• **WHAT TO DO**: Pictures stay out of this copy; please retype only the lines from the start of the records through the line with "Given: Set paint mode to None".

(Data excerpts)

════

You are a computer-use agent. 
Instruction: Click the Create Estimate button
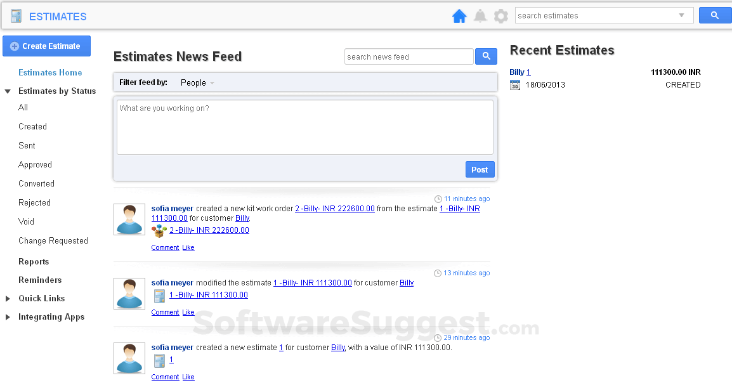(46, 46)
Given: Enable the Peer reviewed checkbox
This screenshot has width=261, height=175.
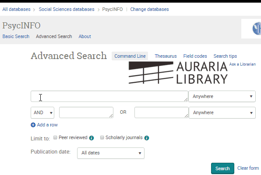Looking at the screenshot, I should click(x=55, y=137).
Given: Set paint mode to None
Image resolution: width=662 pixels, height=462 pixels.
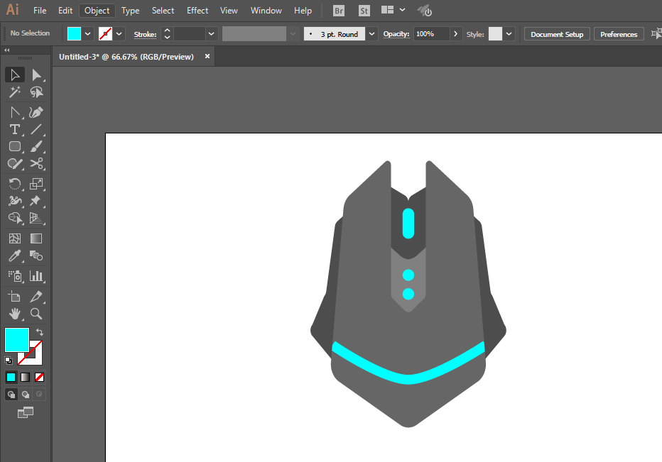Looking at the screenshot, I should pyautogui.click(x=39, y=378).
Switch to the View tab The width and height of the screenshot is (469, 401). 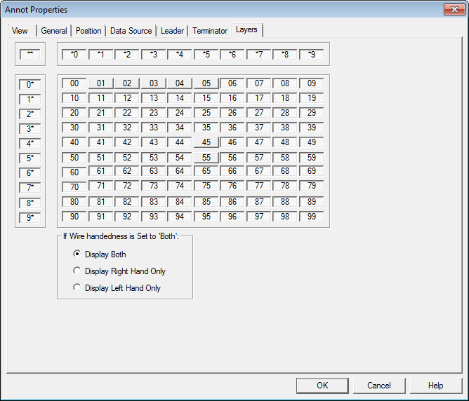[x=20, y=31]
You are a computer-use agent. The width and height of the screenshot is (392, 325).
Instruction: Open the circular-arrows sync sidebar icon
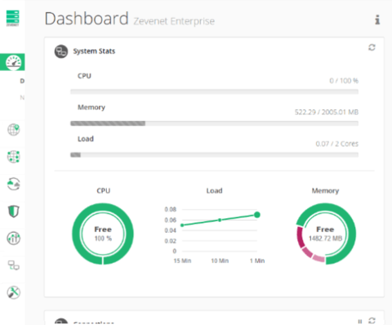[x=13, y=184]
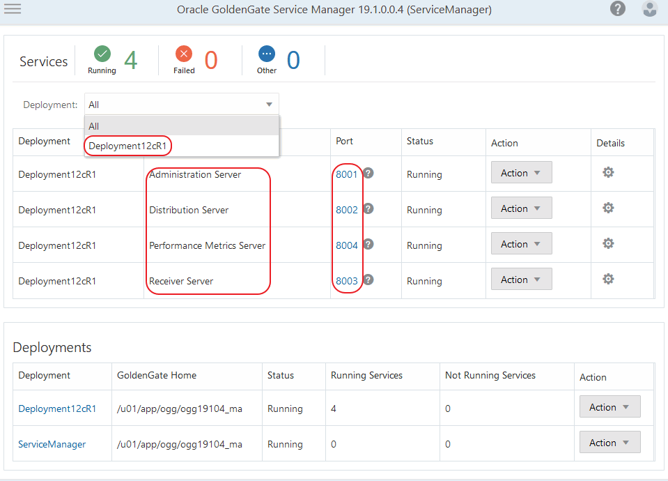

════

• **EXERCISE ANSWER**:
You are a computer-use agent. 
Instruction: Click the Create Estimate button
(46, 46)
Given: Enable the Peer reviewed checkbox
This screenshot has width=261, height=175.
Looking at the screenshot, I should click(x=55, y=137).
Given: Set paint mode to None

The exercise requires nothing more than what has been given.